If you’re anything like me, the relative security and modest comforts of middle-class life in America come with a nagging suspicion. Scripture isn’t exactly silent on the dangers of wealth. Neither are the saints. Nor the magisterium. We all know the greatest hits:
— “Sell all that you have and distribute it to the poor, and you will have a treasure in heaven.”
— “It is easier for a camel to pass through the eye of a needle than for one who is rich to enter the kingdom of God.”
— “The hungry he has filled with good things; the rich he has sent away empty.”
— “The love of money is the root of all evils.”
— “Much will be required of the person entrusted with much.”
— “You cannot serve both God and Mammon.”
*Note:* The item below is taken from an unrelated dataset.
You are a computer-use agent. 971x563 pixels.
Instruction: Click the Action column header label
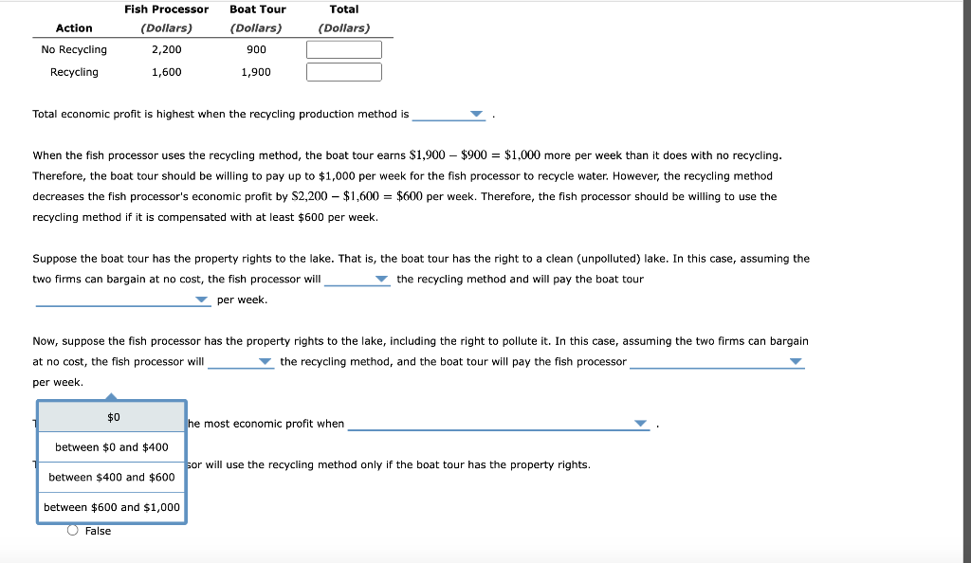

It’s hard to write about these things without sounding like a moralizing scold (or at the very least a hypocrite). But given the ubiquity of wealth in this country, and given the innumerable warnings from Scripture, the saints, and the tradition about the perils of wealth, consumerism, materialism, and the like – and given the manifest prevalence of these vices in the world around us – isn’t it at least possible that we Americans ought to be paying much closer attention to these warnings?
Isn’t it possible that those of us in the broad, comfy middle, ought to pay heed even if – perhaps especially if – we don’t feel especially well-off compared to those around us? Isn’t it possible that, if comparing ourselves to those around us (a dicey proposition in the best of times) makes us comfortable or complacent, that is in itself a warning sign?
It’s true that the Church has always insisted that it’s not so much about what or how much you have, but what you do with it that matters. As St. John Chrysostom put it, “He is not rich who is surrounded by many possessions, but he who does not need many possessions; and he is not poor who possesses nothing, but he who requires many things.” But that teaching should not soothe us in our comfort so much as compel us to see in everything we possess an obligation and responsibility to use it for others, for the Kingdom.
Most Americans are at least rich enough to believe the myth of our own self-sufficiency. We are just wealthy enough to believe that we can afford to live without the kind of solidarity past generations depended on for survival. This presumption of self-sufficiency can manifest itself in a callous resentment towards those who depend upon us. It can even make us resent the very idea that we might have to rely on someone else. This isn’t just a spiritual danger; it’s a social and political danger as well.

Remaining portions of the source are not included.